A Digital Implementation of Extreme Learning Machines for Resource-Constrained Devices

Edoardo Ragusa, Christian Gianoglio, Paolo Gastaldo, Rodolfo Zunino.

The availability of compact digital circuitry for the support of neural networks is a key requirement for resource-constrained embedded systems. This brief tackles the implementation of single hidden-layer feedforward neural networks (SLFNs), based on hard-limit activation functions, on reconfigurable devices. The resulting design strategy relies on a novel learning procedure that inherits the approach adopted in the Extreme Learning Machine paradigm. The eventual training process balances accuracy and network complexity effectively, thus supporting a digital architecture that prioritizes area utilization over computational performance.

Available material

This page make available the VHDL code that implements the classifier. All the material is packed into a password protected zip file. Please contact Paolo Gastaldo (paolo.gastaldo@unige.it) to get the password.

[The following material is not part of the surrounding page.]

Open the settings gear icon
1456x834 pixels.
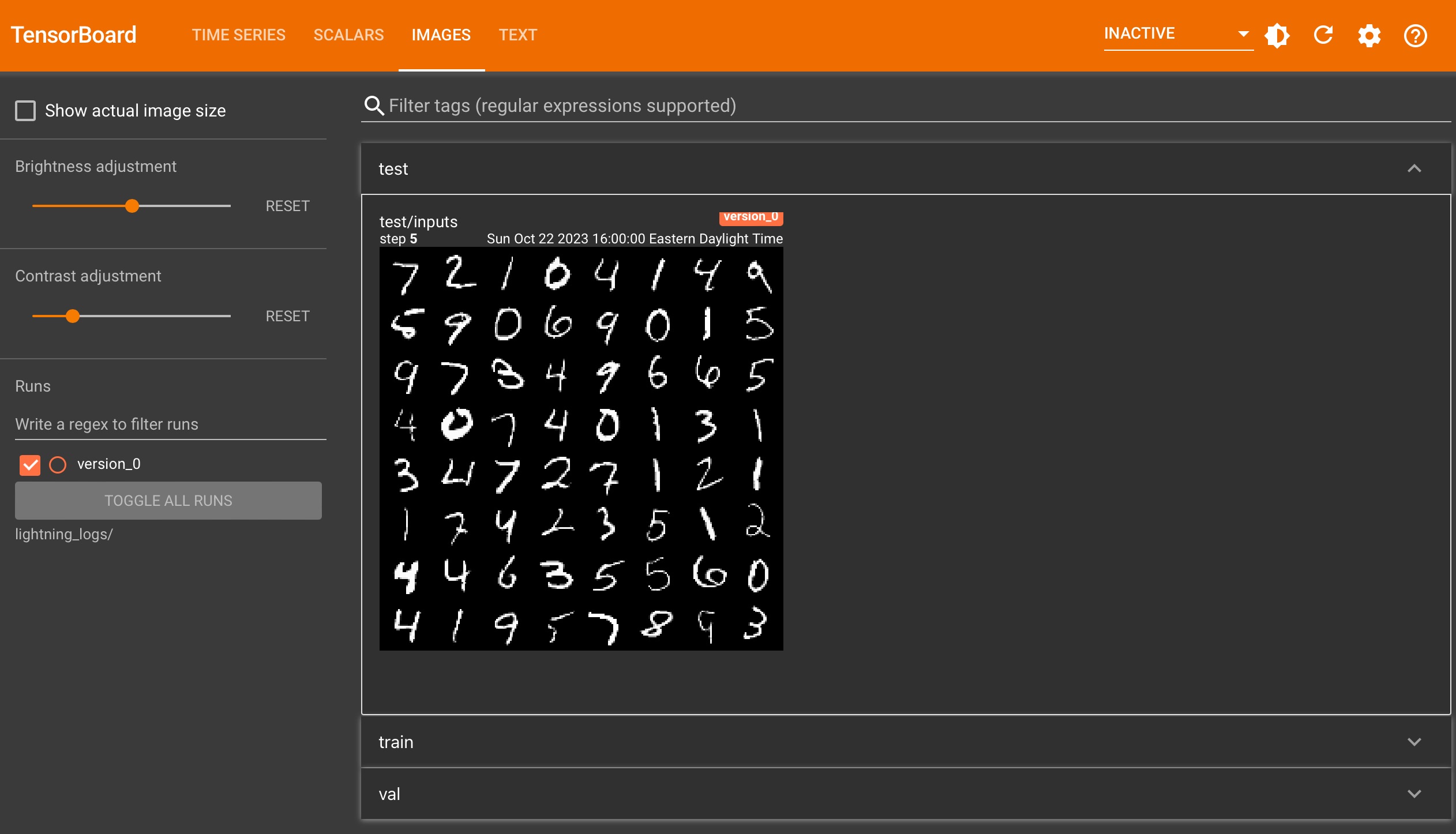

The implementation refers to a classifier trained on the Breast Cancer Wisconsin dataset; the classifier has 9 inputs and 10 neurons in hidden layer. The training phase was completed offline; hence, the number of neurons and the hidden weights are hardcoded into the digital design.

A signed 2-complement fixed-point representation is adopted; 16 bits encode all inputs quantities. All the inputs are rescaled into the range [0,1].



  1. Implement the VHDL code with ELM.vhd as top level entity
  2. Start the simulation by using ELM_tb.vhd as testbench, which feeds the predictor with test patterns

Output Description

The device generates as output the file simulationPred.txt, which provides -for each pattern- the class predicted by the classifier.

When the classifiers assigns a pattern to class +1, the file contains binary value set to 0.

When the classifiers assigns a pattern to class -1, the file contains binary value set to 1.